De leden van de SGP-fractie hebben begrip voor de achtergronden van het voorstel om te komen tot verzameloverleggen, maar achten de daarvoor gekozen vormgeving in ieder geval niet wenselijk. Zij verwachten dat dergelijke overleggen zonder agenda een nogal ongericht karakter zullen hebben, voornamelijk doordat tal van uiteenlopende onderwerpen aan de orde kunnen worden gesteld terwijl daar buiten de vragenstellers niemand op is voorbereid. Daarnaast zijn deze leden van mening dat de leden van de Kamer van te voren op inhoudelijke gronden moeten kunnen afwegen of het zinvol is dan wel dat het prioriteit verdient om een bepaald overleg bij te wonen. Daarvoor is een agenda uiteraard noodzakelijk. Graag vernemen de leden van de SGP-fractie de reactie van het Presidium op deze punten.

Artikel 43. Plenaire behandeling na begrotingsoverleg

Kan het Presidium toelichten waarom zij het wenselijk acht dat over alle begrotingen in één week wordt gestemd, zo vragen de leden van de CDA-fractie. Acht het Presidium dit ook uitvoerbaar, zo vragen deze leden. Zij vragen ook naar de gevolgen voor de behandeling van de rijksbegroting in de Eerste Kamer.
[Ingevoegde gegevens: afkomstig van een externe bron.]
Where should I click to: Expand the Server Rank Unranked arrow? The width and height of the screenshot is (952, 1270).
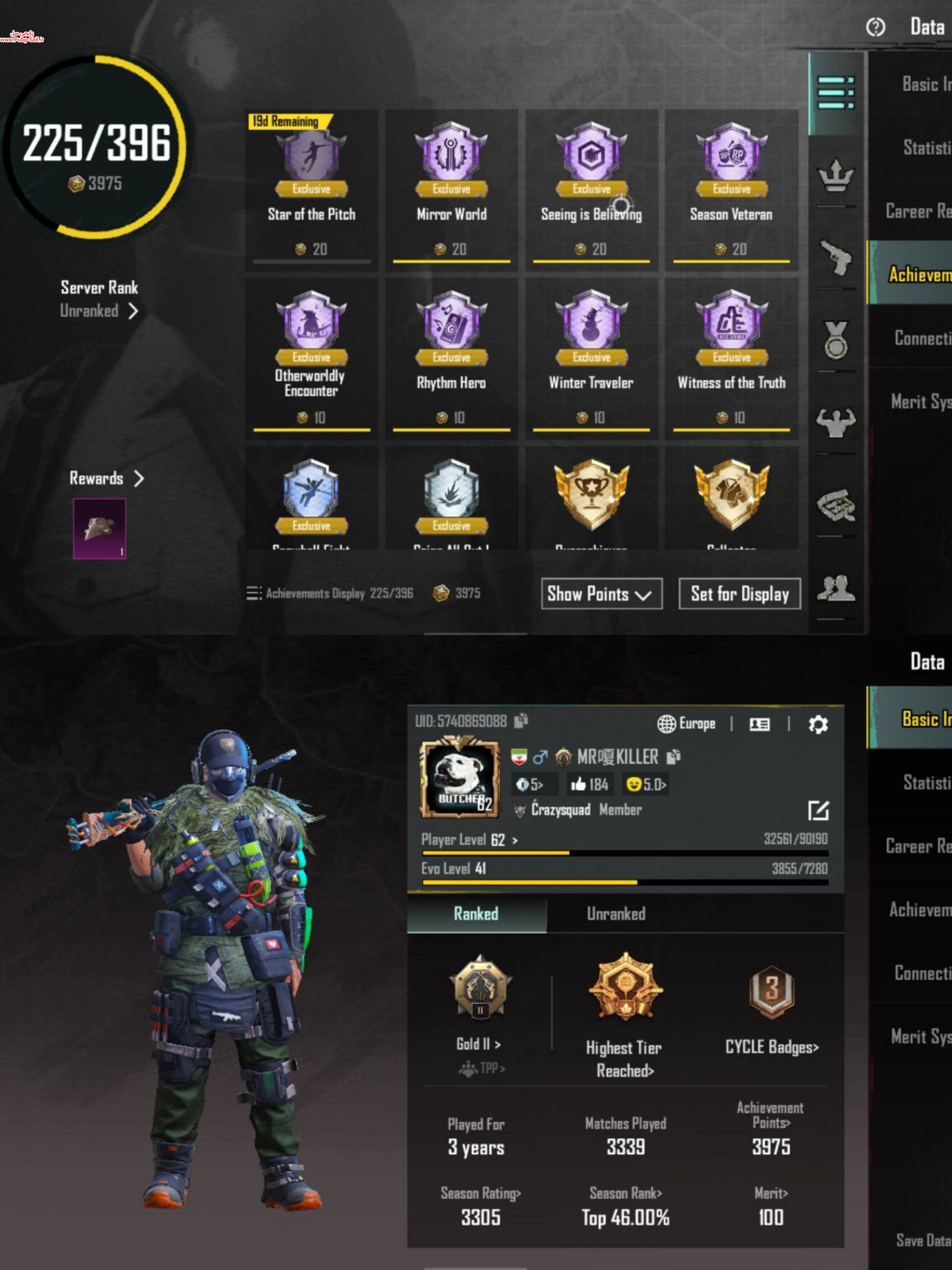click(x=134, y=310)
De voorzitter van de commissie,

Weisglas

De adjunct-griffier van de commissie,

Franke


XNoot
1

Samenstelling: Leden: Van der Vlies (SGP), Van Nieuwenhoven (PvdA), Weisglas (VVD), voorzitter, Van Heemst (PvdA), Van Gent (GL), Kant (SP), De Vries (CDA), Spies (CDA), Eerdmans (LPF), Van der Ham (D66) en Griffith (VVD). Plv. leden: Huizinga-Heringa (CU), Fierens (PvdA), Aptroot (VVD), Depla (PvdA), Vos (GL), Gerkens (SP), Smilde (CDA), Ormel (CDA), Kraneveldt (LPF), Van der Laan (D66) en Luchtenveld (VVD).